The study noted the area with the greatest increase in disclosure was gender or race/ethnicity breakdown, with the number of companies disclosing quantitative data on this topic increasing 124% over the prior year. There was also a significant increase in quantitative disclosure regarding geography (up 80%) and turnover (up 62%). Interestingly, the study noted a decline in the number of pay equity study disclosures, which the authors theorize may be because such studies may not be conducted every year. They also note that the increase in topics covered in disclosure reflects an effort of companies to “get in front” of additional HCM disclosure requirements that may be coming from the SEC. While action by the SEC is certainly expected, it is likely that companies are also responding to the expressed interest of shareholders for more substantive information on these topics.
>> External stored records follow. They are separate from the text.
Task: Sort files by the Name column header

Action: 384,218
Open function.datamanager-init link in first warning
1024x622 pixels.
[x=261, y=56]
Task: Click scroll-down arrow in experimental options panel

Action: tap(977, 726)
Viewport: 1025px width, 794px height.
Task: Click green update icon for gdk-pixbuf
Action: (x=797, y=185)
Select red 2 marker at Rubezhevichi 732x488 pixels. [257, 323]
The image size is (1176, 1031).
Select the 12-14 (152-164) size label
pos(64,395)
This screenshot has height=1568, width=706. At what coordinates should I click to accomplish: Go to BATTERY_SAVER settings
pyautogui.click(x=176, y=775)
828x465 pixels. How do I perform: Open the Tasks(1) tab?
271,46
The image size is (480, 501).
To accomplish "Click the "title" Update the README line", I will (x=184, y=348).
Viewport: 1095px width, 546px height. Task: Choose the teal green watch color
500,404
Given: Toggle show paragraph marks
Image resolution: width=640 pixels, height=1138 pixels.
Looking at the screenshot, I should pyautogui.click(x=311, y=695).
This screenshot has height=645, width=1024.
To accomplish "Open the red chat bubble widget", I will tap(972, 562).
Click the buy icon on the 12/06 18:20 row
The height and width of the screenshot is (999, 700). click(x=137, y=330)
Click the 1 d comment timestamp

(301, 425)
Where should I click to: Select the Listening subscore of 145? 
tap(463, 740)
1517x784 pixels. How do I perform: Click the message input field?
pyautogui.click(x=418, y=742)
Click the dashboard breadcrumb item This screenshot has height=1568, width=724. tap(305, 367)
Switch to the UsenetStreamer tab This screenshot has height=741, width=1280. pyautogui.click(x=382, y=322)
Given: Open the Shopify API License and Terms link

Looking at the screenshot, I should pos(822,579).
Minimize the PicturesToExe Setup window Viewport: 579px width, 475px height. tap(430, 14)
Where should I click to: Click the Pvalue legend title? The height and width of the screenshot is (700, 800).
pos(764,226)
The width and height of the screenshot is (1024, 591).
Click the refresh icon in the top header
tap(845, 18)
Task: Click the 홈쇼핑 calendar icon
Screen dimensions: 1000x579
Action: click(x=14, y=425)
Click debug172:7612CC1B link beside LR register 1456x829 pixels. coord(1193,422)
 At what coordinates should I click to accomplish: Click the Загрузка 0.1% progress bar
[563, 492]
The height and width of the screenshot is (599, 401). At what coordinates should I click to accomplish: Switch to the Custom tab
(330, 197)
The study noted four key themes across the second-year disclosures:

  • Hiring and Retaining Talent: most companies highlight hiring and development strategies in response to a competitive job market, including the role of compensation and benefits in the hiring strategy.

  • Diversity, Equity, and Inclusion: 80% of companies discussed specific DE&I initiatives, and as noted above there was an increase in the amount of quantitative diversity disclosures. Just over half of the companies disclosed both gender and race/ethnicity breakdowns of their workforce.

  • Employee Engagement: Nearly three quarters of companies discussed employee engagement in their disclosure, and about one-third of those companies included quantitative metrics (such as survey participation rates and results.) Turnover was mentioned by a quarter of companies, most of which also disclosed quantitative data.

  • COVID-19, Health, and Safety: While COVID disclosures declined from the prior year, three quarters of companies still included pandemic measures in their disclosure. 81% of companies discussed workforce health and safety, including mental health. 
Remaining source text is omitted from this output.